** What you should do **
Reproduce the items starting with the line that contains "This screenshot has height=511, width=784." and going on through the end of the items, switching "Instruction" to "Directive" and leaving everything else unchanged. Omit the pictures from your answer.

--- Begin Provided entries ---

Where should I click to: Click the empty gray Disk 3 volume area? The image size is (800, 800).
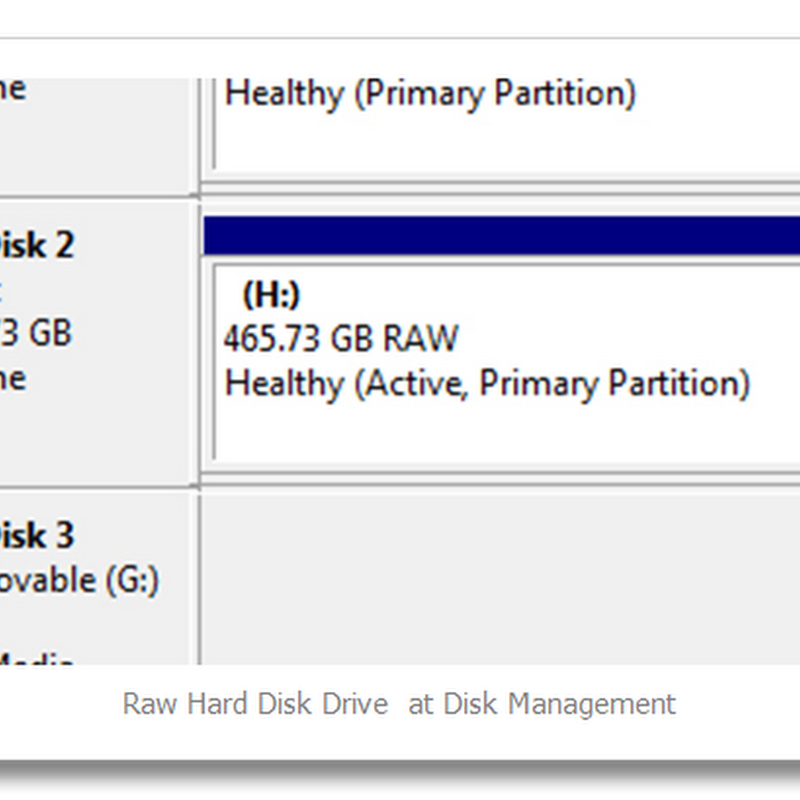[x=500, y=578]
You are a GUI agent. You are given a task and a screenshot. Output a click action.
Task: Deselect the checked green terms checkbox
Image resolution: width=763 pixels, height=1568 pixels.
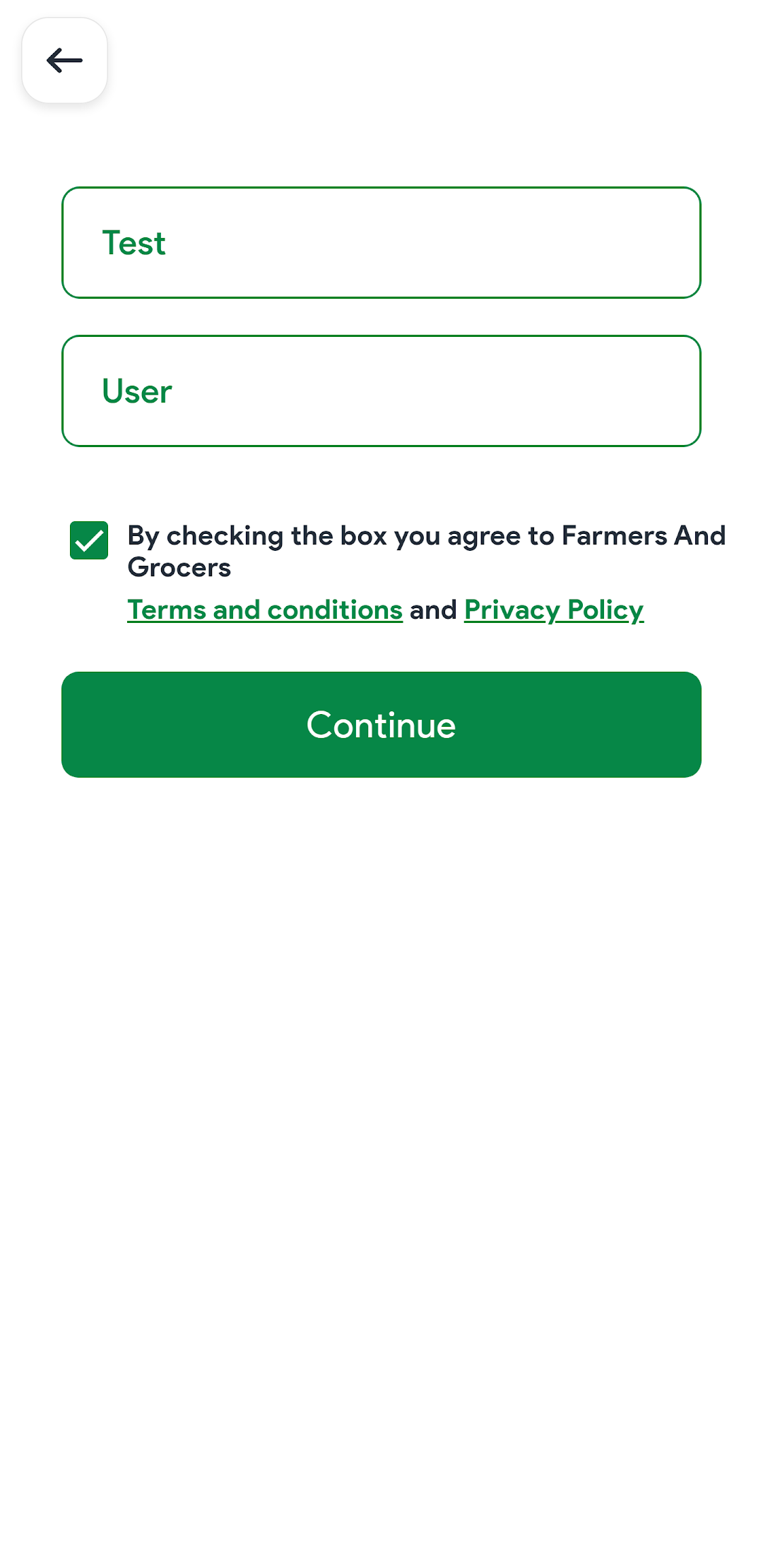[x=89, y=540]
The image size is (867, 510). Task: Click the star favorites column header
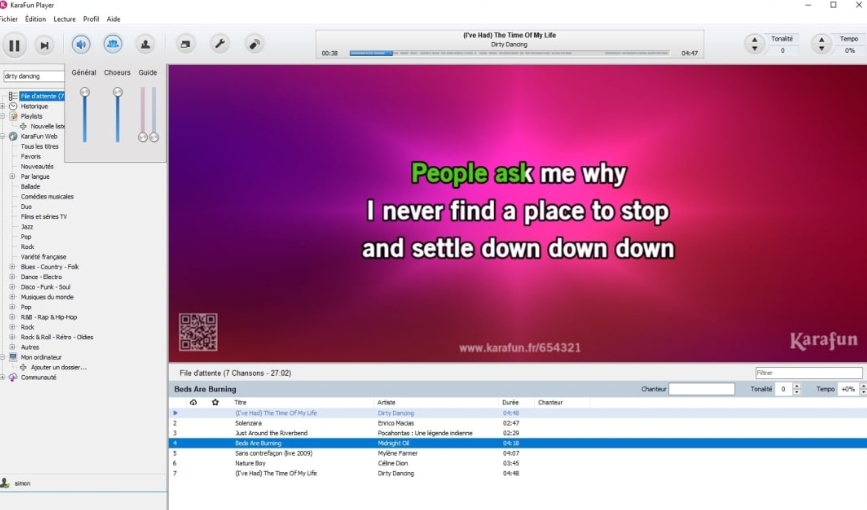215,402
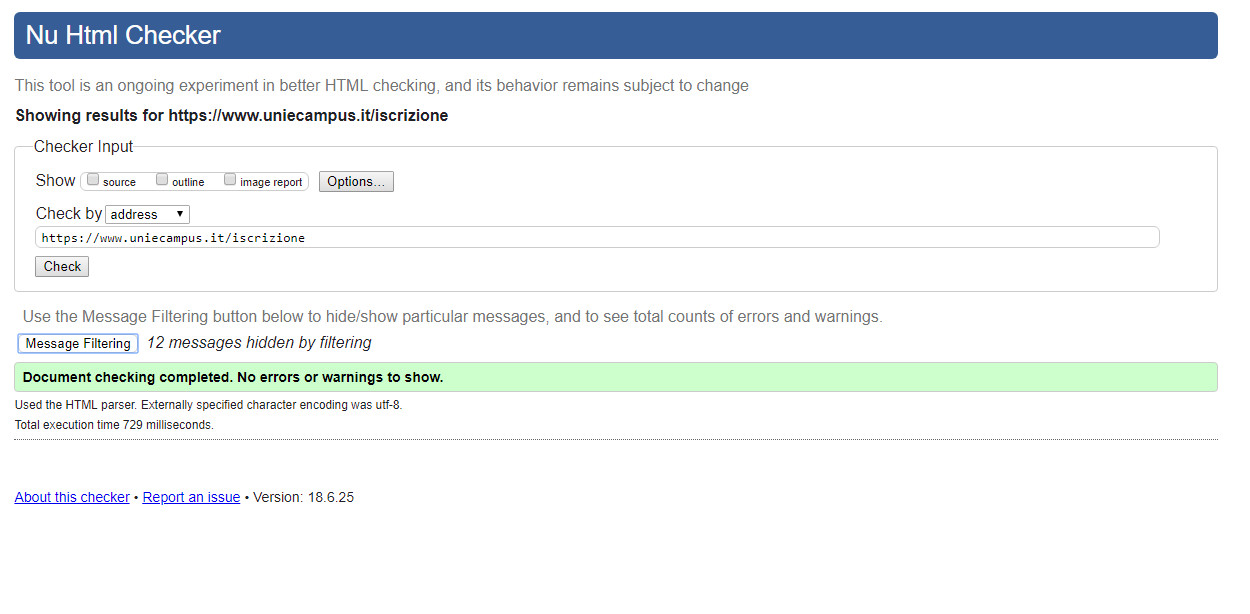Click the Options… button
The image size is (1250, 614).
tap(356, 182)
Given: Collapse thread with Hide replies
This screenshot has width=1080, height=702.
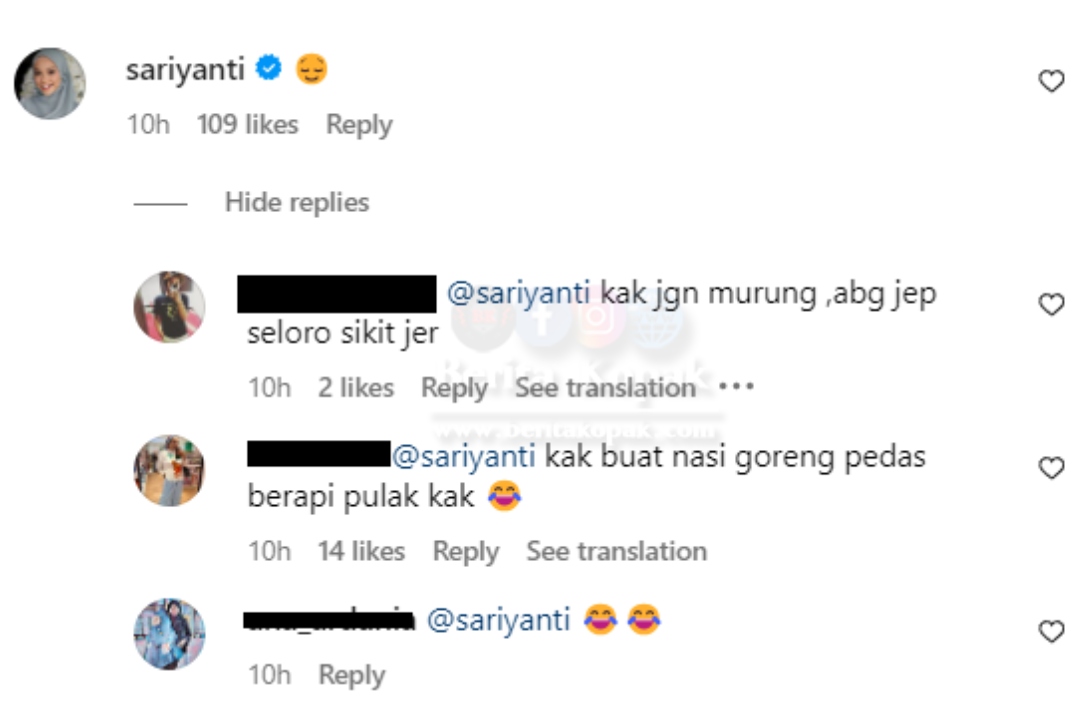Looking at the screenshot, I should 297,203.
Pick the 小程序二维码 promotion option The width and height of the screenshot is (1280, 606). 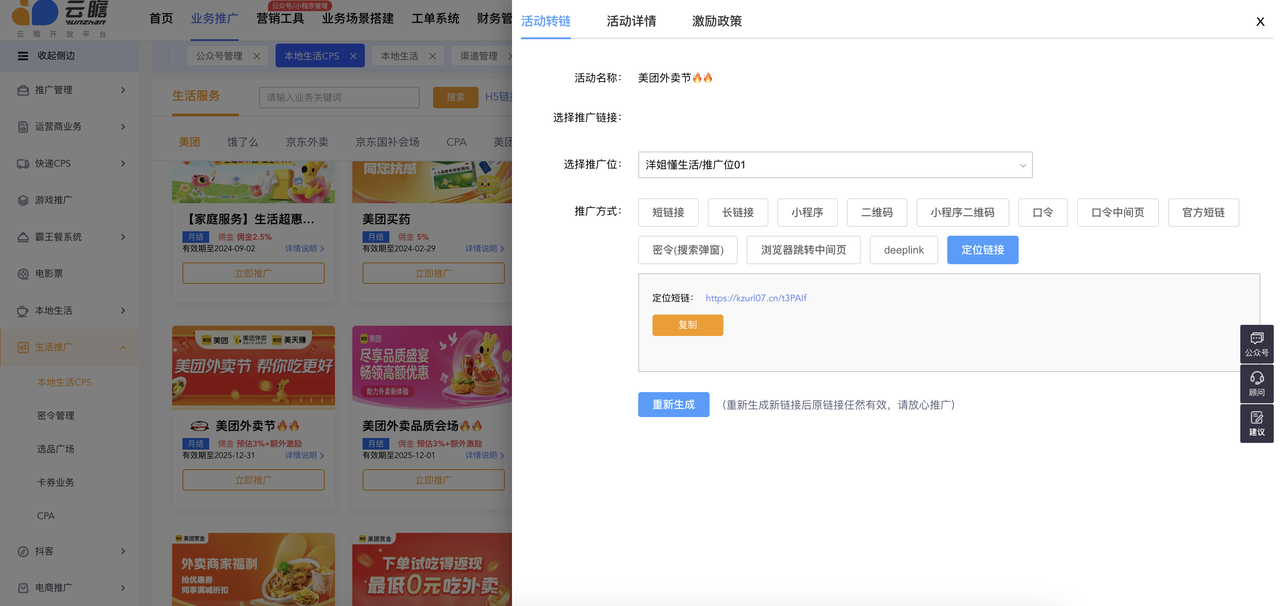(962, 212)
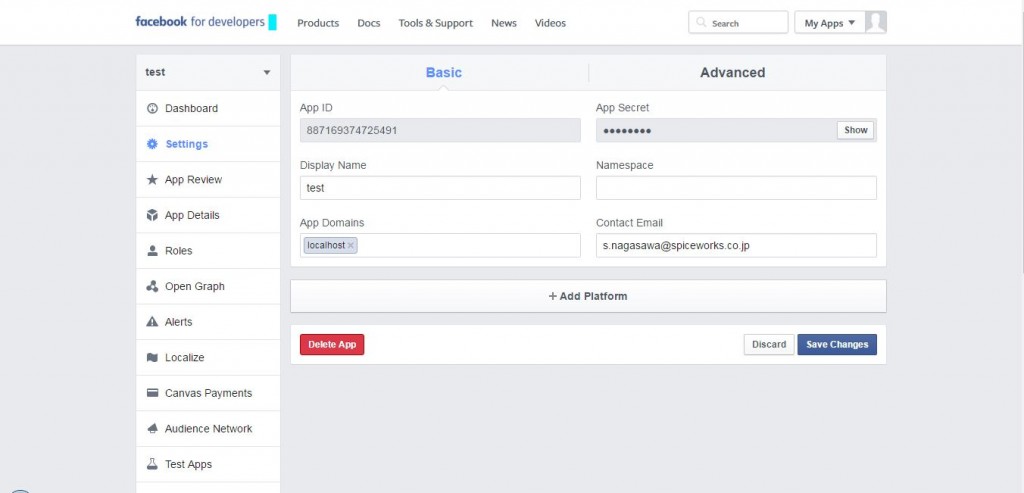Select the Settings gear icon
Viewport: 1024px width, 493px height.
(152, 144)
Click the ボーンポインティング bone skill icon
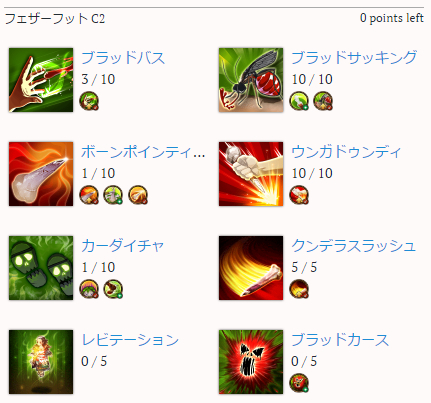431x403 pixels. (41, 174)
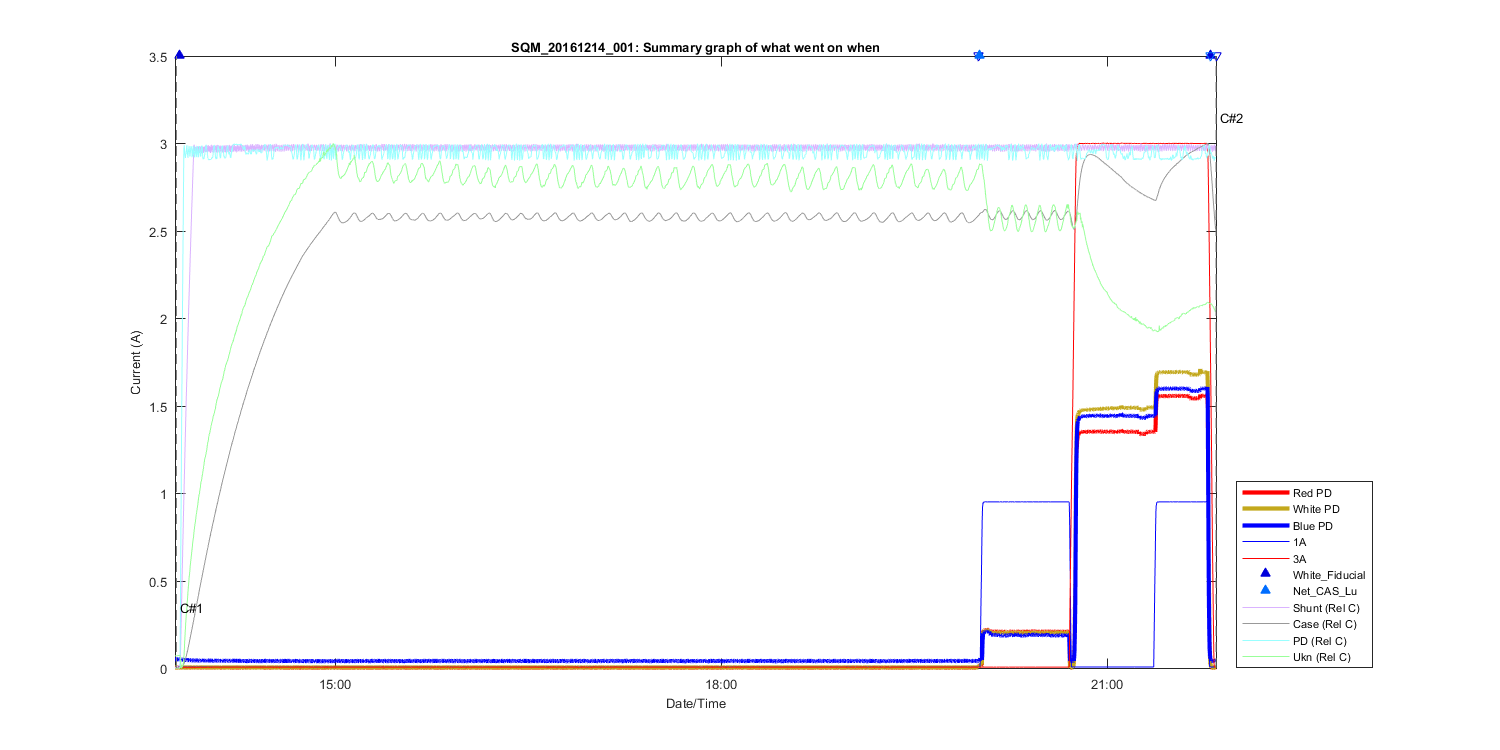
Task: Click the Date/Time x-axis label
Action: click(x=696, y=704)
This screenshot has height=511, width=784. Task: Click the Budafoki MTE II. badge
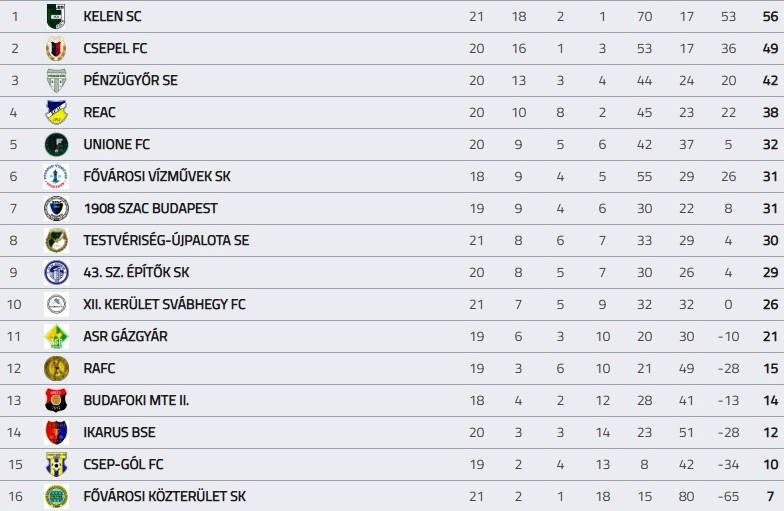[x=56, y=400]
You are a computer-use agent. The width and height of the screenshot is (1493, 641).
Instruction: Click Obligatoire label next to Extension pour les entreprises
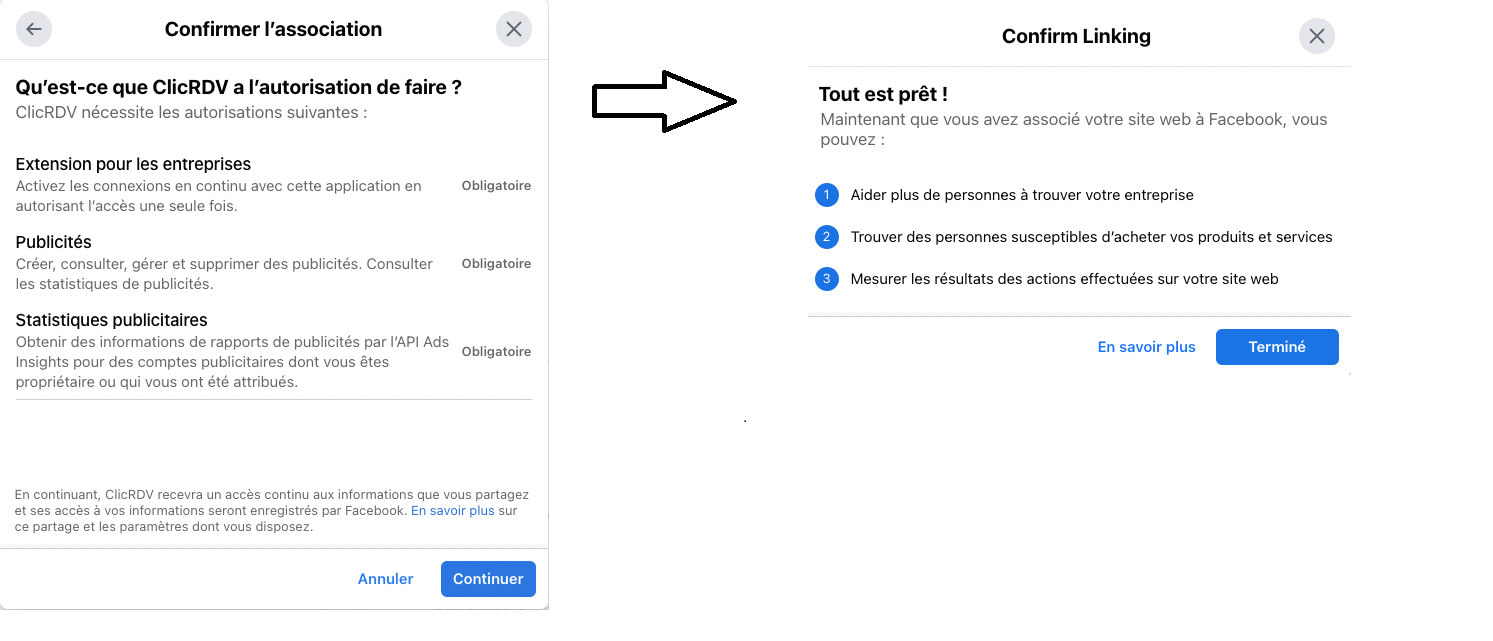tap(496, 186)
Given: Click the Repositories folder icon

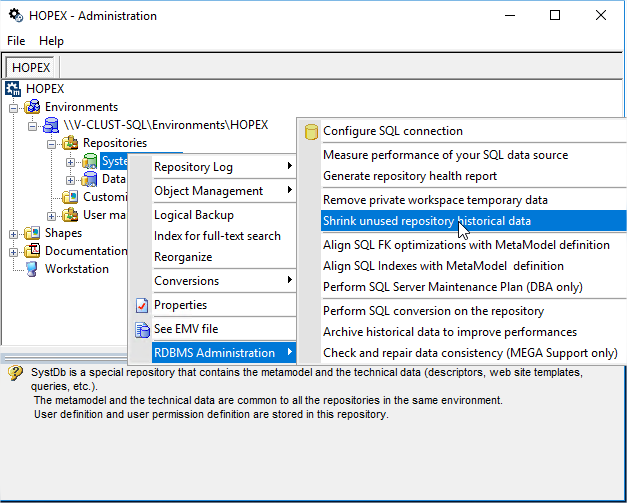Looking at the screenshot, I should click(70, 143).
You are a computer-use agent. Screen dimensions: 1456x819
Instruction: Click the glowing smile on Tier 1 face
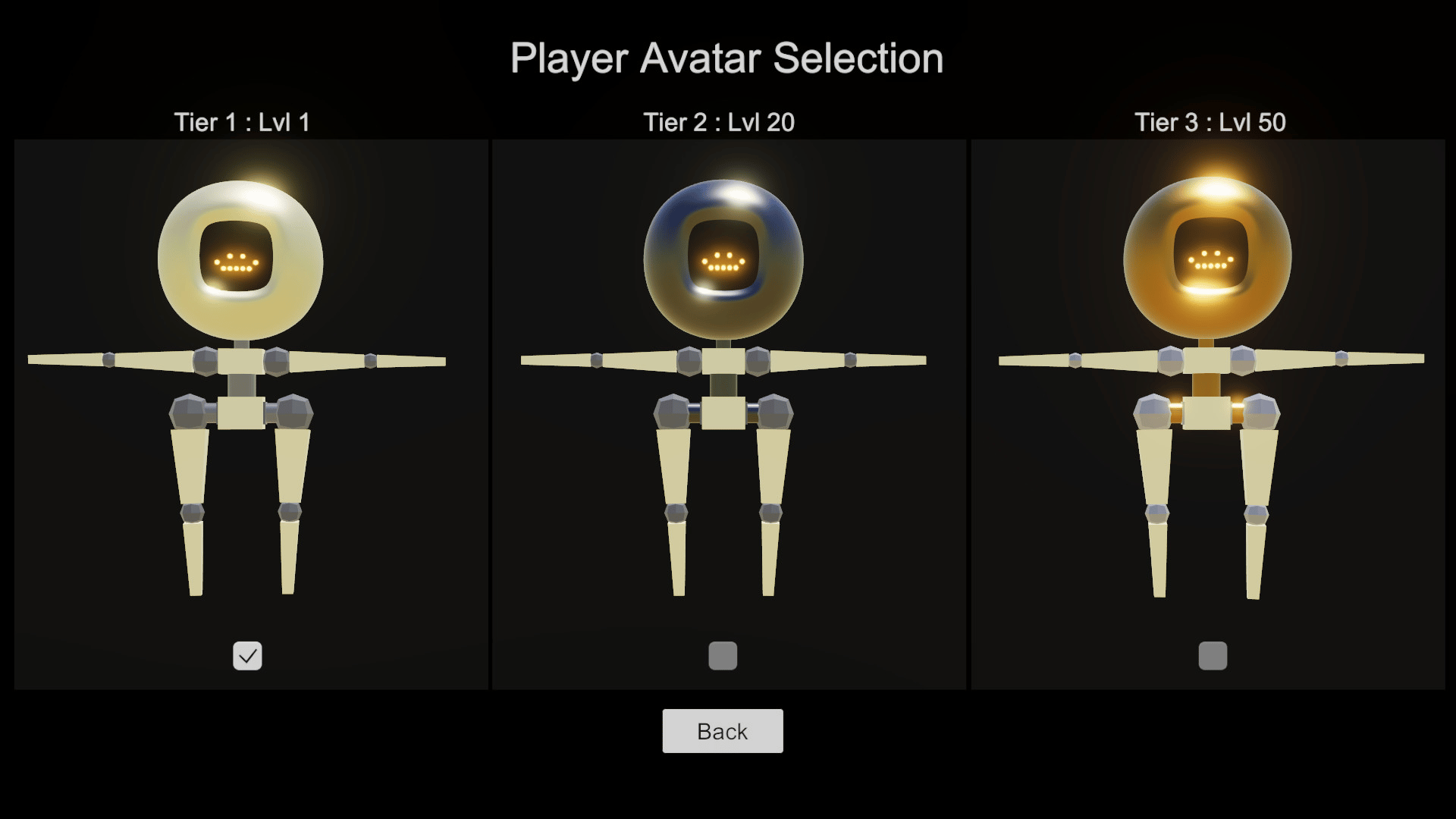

--- End Provided entries ---

** Task answer **
This screenshot has height=511, width=784. Task: Click the Budafoki MTE II. badge
[x=56, y=400]
You are a computer-use agent. The width and height of the screenshot is (1493, 641).
Directive: Click Obligatoire label next to Extension pour les entreprises
tap(496, 186)
Given: Click the Repositories folder icon

Looking at the screenshot, I should click(70, 143).
You are a computer-use agent. Screen dimensions: 1456x819
Directive: Click the glowing smile on Tier 1 face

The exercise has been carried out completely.